In defiant confirmation of my sudden change in status, I walk boldly over to flush the toilet, run the taps in the basin then wait for a few minutes before sliding back the bolt and walking purposefully out of my hiding place. There is nobody left in the flat; the cleaner has disappeared as quickly as she came – and without catching sight of me. My position remains uncompromised; there is no witness to my clandestine activities.
I sit on the bed and try to quiet my trembling nerves. Of course there had to be a cleaner; Martin would hardly have done it himself and couldn’t afford to let his wife even know he had this place.
My sin turns from despair to presumption.
Now that I have managed to concentrate on my breathing for a few seconds, I feel myself becoming calm, almost relaxed. The crisis is over; I have been spooked by a cleaning lady, no harm done, no need to panic. In fact, I handled it perfectly, if I ignore the emotional aspects.
I stand up and retrieve the bag of dildos. A sudden fear grips me as I realise my handbag is missing. I left it on the bedside table when I was emptying the drawers and now it’s gone.
****
Back at the office, having dumped the sex toys in a public refuse bin, I search through my handbag desperately trying to discover if anything is missing. I discovered it lying beside the bed, contents spilled onto the floor. There’s a distinct possibility that it had fallen that way but I’m worried that it has been rifled through. Thank God my purse appears untouched. I know exactly how little money was in it and it’s all there.
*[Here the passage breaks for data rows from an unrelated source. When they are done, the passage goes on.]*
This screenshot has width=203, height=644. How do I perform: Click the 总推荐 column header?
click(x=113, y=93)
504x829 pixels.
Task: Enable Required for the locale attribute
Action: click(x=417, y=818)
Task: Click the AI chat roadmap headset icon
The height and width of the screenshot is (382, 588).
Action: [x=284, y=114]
Nothing appears to be missing but I can’t shake off my feeling of deep unease. Perhaps I’m reacting to the close shave, the near disaster of discovery. I look at my hands and they’re steady enough but my energy is diffuse and unfocused. I feel I need a stiff drink, just to steady my nerves. A couple of large gin and tonics should do the job, but I have no time left to slip out to the pub. Although I have drunk very little since I became pregnant with Toby my body still feels the buzz of excitement, the euphoric anticipation of leaving all my worries behind for a few hours and slipping into alcoholic oblivion.
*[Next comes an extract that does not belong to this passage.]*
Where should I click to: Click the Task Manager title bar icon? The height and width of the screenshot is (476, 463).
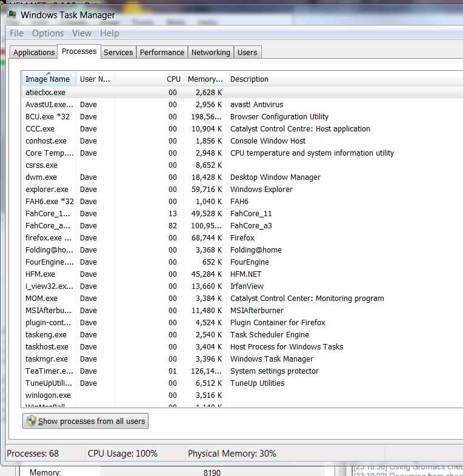12,15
A dangerous alternative pricks my brain into a momentary ecstasy as it remembers the chill nasal bite and re-lives the subsequent blossoming of clarity and freedom. There is a man one floor down who works in Corporate Finance who would sell me a line, but my heart and mind sink into despair as I recall my previous state of dependence. If I start using again to make me feel better, Toby will certainly suffer badly and I’m not going to let that happen.
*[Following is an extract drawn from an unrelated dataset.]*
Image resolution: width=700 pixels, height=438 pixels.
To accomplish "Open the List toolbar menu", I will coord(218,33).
I open up the first of the files that Paul considers himself too busy to deal with and begin a painstaking examination of a badly deficient set of cash-flow figures. It’s good that I’m hard at work as the faint smell of bad breath heralds Paul’s looming presence at my shoulder.
‘How are you getting on?’ he enquires, taking the opportunity to peer down at my breasts.
I turn slightly away from his whiff to reply. ‘A couple more days should bottom it, though I do have a lot of other stuff piling up.’
‘This is all needed really urgently, Jenny.’
‘What about Martin?’ I ask bravely. ‘Any news? And has he left any notes on this job that might speed things up?’
‘No news, nothing at all, at least nobody’s told me anything. As for notes, he must have used his laptop for everything; they must all be on his local drive. There’s no work of his at all on the server.’
‘Well I can’t do it any quicker. If you want a proper reconciliation it’ll take me at least two more days, longer if I have any queries.’
‘Can’t you find a way of either speeding things up or else work longer hours until it’s finished?’
A pang of panic shoots through my heart. I have to get Toby. I can’t stay a minute extra.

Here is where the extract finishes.